* _What to produce_:
Tally up the lines below that carry the word "computer", answering with the figure alone.
────────
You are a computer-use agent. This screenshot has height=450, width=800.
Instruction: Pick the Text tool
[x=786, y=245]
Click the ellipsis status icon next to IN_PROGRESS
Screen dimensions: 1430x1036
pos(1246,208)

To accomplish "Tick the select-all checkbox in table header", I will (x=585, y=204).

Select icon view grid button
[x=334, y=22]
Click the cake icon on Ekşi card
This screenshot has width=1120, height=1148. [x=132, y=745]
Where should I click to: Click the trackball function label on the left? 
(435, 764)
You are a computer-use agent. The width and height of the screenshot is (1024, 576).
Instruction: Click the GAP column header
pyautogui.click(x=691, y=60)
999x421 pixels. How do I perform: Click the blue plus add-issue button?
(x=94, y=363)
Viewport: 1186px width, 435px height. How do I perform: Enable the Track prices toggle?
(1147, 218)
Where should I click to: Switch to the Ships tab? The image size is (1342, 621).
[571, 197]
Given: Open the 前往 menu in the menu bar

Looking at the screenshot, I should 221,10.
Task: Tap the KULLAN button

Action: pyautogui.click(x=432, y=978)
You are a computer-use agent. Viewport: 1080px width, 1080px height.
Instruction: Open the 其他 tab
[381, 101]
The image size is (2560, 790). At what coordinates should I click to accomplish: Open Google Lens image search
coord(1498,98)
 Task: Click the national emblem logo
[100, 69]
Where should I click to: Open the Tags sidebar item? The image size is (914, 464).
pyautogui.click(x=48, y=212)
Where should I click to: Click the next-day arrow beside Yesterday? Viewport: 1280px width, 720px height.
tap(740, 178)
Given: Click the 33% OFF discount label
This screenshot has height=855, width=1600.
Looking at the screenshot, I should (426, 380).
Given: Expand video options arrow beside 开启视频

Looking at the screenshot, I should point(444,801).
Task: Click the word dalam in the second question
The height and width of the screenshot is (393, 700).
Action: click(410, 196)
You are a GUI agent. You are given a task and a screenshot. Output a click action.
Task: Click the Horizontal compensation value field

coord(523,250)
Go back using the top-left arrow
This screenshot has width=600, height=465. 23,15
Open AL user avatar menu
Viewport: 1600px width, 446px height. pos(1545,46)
────────
* _Result of the exercise_:
3